How I Write

Published: 2020-09-01
Tagged: guide essay writing

A few weeks into April, I set out to improve my writing. The temptation to write an essay or story was planted in my mind a long time ago. There have even been a few attempts, but the results never made me happy. This time was different: I shared a draft of a blog post about [Kegan's "In Over Our Heads"][0] with my wife. Years of literature produced a warm, but scathing critique. The idea was solid, she said, but the flow, style, and especially readability were garbage–it would be cruel to inflict it on anyone.

An epiphany came to me then: exciting a reader's pleasure and wonder is the writer's ultimate goal. It may sound obvious, but it was a whole new way of looking at the subject for me.

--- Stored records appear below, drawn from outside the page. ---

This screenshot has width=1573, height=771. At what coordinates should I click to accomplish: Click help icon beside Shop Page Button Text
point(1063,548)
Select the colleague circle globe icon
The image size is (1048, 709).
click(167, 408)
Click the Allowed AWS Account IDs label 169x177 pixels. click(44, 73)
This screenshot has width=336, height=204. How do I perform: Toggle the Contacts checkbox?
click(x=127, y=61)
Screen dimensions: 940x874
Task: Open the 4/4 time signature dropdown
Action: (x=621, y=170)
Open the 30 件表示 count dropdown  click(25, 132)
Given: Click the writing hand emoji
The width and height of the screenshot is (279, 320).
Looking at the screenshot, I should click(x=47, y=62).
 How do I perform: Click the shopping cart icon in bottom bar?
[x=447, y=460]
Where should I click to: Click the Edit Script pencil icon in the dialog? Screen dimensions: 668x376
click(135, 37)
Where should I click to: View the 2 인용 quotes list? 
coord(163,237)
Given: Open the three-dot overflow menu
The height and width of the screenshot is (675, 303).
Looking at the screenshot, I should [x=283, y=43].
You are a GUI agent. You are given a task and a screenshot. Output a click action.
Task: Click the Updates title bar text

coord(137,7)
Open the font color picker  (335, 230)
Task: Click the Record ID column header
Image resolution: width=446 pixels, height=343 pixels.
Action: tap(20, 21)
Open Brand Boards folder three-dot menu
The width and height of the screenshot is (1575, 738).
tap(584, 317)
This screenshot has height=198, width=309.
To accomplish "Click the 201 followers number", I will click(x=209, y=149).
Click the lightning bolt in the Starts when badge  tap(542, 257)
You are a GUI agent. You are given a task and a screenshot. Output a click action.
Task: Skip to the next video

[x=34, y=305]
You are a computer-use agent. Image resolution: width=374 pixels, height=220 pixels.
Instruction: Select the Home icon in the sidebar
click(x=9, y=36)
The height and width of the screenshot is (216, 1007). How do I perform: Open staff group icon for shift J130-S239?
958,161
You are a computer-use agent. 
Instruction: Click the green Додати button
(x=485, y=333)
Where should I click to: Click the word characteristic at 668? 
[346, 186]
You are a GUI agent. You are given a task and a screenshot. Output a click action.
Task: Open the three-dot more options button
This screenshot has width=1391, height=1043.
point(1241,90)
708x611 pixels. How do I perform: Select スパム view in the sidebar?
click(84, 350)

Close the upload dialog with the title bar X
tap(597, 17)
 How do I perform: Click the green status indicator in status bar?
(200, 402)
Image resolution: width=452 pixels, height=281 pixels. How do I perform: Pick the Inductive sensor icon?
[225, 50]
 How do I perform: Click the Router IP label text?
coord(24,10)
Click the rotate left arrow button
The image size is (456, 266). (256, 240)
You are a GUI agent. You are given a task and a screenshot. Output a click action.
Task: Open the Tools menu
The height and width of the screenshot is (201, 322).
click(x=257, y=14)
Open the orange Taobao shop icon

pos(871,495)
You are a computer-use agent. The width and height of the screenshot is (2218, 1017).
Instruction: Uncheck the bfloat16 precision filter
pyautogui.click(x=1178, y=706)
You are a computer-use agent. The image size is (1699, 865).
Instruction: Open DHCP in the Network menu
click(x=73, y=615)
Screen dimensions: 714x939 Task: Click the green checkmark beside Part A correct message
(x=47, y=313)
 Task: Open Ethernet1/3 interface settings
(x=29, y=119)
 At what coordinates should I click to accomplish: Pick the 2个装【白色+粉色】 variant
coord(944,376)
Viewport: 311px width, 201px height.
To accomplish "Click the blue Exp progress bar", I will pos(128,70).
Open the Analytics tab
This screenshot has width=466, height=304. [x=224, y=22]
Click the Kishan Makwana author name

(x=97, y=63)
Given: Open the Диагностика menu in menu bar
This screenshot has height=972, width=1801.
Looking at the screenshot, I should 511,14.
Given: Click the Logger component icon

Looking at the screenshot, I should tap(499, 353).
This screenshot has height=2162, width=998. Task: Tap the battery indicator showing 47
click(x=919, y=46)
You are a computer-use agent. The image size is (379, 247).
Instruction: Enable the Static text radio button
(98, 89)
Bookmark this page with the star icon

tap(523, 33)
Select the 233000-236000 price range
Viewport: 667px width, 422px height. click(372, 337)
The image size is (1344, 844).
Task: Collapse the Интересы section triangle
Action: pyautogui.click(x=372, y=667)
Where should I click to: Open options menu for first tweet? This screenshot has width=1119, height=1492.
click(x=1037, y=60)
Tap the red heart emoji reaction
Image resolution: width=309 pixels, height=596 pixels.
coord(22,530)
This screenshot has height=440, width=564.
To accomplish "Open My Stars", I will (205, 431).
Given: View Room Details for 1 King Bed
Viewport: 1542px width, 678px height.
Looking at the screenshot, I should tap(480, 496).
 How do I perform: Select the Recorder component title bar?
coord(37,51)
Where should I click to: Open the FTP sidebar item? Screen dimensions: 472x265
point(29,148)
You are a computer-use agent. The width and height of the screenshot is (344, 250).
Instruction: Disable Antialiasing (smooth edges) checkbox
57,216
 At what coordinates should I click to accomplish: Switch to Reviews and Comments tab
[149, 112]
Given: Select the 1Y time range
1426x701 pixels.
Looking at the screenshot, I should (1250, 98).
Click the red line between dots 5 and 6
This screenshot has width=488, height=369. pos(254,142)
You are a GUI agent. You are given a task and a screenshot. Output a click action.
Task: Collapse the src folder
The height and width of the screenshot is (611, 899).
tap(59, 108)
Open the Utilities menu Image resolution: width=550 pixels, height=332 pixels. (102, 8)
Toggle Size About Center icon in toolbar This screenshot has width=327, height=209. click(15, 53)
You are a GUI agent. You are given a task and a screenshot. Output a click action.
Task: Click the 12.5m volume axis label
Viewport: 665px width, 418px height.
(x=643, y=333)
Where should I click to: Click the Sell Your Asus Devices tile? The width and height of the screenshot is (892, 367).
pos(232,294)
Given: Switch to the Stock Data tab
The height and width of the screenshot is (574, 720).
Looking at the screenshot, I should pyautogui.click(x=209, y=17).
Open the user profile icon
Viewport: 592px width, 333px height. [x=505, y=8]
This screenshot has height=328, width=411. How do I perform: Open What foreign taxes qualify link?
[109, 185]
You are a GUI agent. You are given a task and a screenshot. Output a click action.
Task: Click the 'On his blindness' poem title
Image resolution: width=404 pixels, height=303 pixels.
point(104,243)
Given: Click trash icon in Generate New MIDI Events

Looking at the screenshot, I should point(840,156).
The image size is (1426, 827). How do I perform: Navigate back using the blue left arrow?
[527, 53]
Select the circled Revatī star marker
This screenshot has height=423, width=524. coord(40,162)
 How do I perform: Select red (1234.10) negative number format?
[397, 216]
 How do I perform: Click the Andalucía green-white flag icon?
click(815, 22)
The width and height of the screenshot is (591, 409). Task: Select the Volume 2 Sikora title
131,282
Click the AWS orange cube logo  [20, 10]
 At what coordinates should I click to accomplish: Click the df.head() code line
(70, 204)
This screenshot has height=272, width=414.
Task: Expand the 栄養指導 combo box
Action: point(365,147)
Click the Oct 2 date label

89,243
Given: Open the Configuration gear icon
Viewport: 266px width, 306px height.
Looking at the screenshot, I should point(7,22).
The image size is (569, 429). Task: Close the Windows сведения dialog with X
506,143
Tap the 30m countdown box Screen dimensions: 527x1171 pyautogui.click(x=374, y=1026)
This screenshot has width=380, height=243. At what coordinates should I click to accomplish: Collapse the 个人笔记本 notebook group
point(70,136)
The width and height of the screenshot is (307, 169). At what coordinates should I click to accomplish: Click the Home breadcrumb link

I asked myself "What do I need to create a solid piece of writing?" Well, there are all these tools like editing, revising, close reading, etc., but they're just lying in a jumbled pile in a my head. Over a few Spring days, I thought about how each tool works and how it relates to problems I face when writing. Slowly, an idea of a step-by-step process formed in my mind that looks like this:

  1. Collect ideas. Gerald Weinberg's [The Fieldstone Method][1] contains a lot of advice about this. Thanks to him, I carry a pocket notebook everywhere I go, in which I note down anything that catches my attention: words, phrases, quotes, experiences, and ideas. Once a month I copy everything over to a text file for preservation and searching later.
  2. The first draft: take a bucket of ideas and dump them onto paper. No revising, no editing, no judging. Just write.
  3. Let it stew for a few days.
  4. The second draft: add missing pieces, remove ones that don't connect strongly with the topic, and move paragraphs around until the information flows well. I can usually make out the final shape and title now.
  5. The third draft: go over each sentence and make sure it makes the paragraph stronger. Rewrite, move, or remove those that don't. Then, go over each sentence again to see if it's clear and reads well. June Casagrande's [It was the best of sentences, it was the worst of sentences][2] gave me some much needed help in this area.
  6. Let if stew for a few days.
  7. Judgement: did the piece come out well? Is it coherent? Does it have a good beginning and ending? This is when I usually share it with my wife and get her feedback. If there's any uncertainty about the quality, go back to step 4.
  8. Publish it!

Most writing loops through steps 4 through 7 at least twice. Sometimes, it gets stuck on step 7 until a new ideas comes along and gives it a push.

I'm happy with this process because it's attuned to me. It wasn't handed down by some Authority, so I feel ok about experimenting with it, which makes it into a game of sorts: if a piece turns out bad, what can I do differently to make it better? It also works as a guide because I know what I need to be doing with a piece at any given moment and what the next step will be. There's less fear and uncertainty, which are emotional states that fuel writer's block, analysis-paralysis, and perfectionism.

Back in April, I didn't know where my quest for better writing would lead me. I thought it would reveal a secret that makes essays and stories great. Instead, it changed how I think about writing: it made it fun.